El anuncio de un super El Niño ha dejado al descubierto una verdad incómoda: mientras la población se prepara para sequías, inundaciones y precios disparados, los grandes emisores de carbono siguen operando como si nada ocurriera. Gobiernos y corporaciones priorizan el crecimiento económico inmediato sobre medidas climáticas reales, revelando una hipocresía que costará cara a los más vulnerables.
Impuestos al carbono para financiar infraestructuras resilientes 🌍
La solución técnica pasa por implementar impuestos progresivos al carbono que graven a los mayores contaminantes, no a los ciudadanos de a pie. Los fondos recaudados deben destinarse a adaptar infraestructuras críticas: redes de suministro de agua contra sequías, sistemas de drenaje urbano para inundaciones, y refuerzo de la red eléctrica ante tormentas.
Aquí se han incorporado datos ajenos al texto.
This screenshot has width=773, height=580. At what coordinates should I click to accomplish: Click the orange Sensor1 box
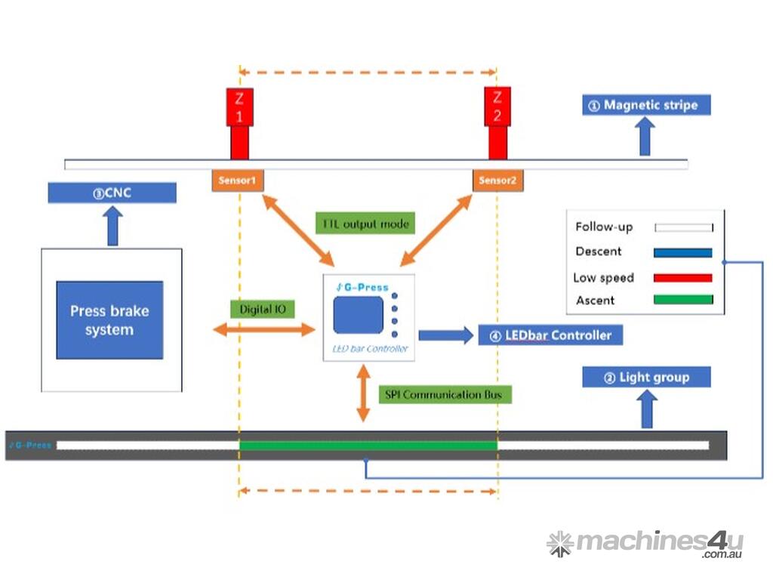click(238, 180)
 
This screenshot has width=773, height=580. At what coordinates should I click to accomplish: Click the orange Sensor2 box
click(497, 180)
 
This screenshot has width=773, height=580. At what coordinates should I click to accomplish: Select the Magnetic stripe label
click(647, 105)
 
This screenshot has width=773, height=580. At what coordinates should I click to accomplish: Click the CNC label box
click(112, 193)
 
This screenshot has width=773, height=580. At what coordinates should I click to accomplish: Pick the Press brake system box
click(109, 320)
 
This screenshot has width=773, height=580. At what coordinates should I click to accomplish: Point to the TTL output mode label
click(365, 224)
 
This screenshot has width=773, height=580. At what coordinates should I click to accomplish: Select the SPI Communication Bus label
click(443, 394)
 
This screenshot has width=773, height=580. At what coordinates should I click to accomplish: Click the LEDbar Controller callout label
click(550, 335)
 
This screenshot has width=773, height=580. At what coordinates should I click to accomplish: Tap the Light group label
click(646, 377)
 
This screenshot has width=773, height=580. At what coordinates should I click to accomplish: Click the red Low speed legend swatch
click(683, 278)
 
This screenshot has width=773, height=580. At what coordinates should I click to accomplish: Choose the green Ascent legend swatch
click(683, 300)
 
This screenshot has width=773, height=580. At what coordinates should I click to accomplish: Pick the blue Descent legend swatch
click(683, 252)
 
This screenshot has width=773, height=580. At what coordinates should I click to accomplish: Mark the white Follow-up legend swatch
click(683, 227)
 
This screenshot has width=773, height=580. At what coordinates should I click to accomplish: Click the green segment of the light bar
click(368, 446)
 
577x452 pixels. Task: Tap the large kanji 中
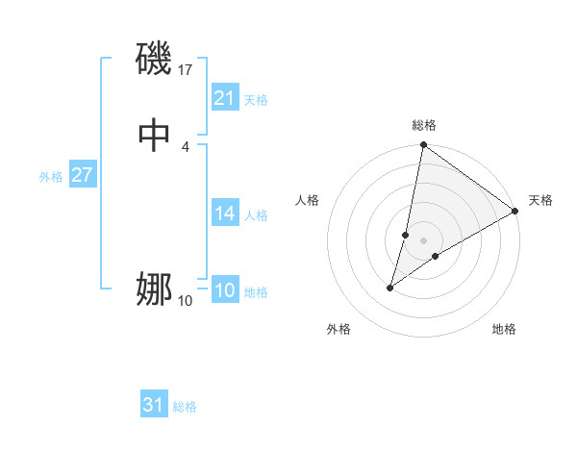(154, 136)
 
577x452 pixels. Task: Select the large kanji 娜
(154, 289)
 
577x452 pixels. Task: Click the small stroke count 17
(186, 70)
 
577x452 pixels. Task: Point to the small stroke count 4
(185, 146)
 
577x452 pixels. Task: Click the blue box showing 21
(224, 98)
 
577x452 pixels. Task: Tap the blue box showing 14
(224, 213)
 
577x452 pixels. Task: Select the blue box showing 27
(82, 176)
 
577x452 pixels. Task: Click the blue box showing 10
(224, 291)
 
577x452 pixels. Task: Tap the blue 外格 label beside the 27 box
(51, 177)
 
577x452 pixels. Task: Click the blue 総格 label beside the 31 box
(185, 407)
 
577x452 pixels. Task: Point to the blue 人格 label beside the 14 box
(256, 215)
Sin estas inversiones, el coste de reparar daños será mucho mayor que el de prevenirlos.
Mientras tanto, las empresas piden más tiempo para reciclar eslóganes 😏
Las grandes corporaciones ya preparan sus campañas de marketing verde para el super El Niño. Prometen plantar árboles virtuales mientras sus fábricas emiten sin control. Su plan de acción climática consiste en cambiar el color del logotipo a verde y emitir un comunicado con frases como estamos comprometidos con el planeta. Así que ya saben: cuando llegue la sequía, al menos tendrán un bonito eslogan para leer bajo el sol abrasador.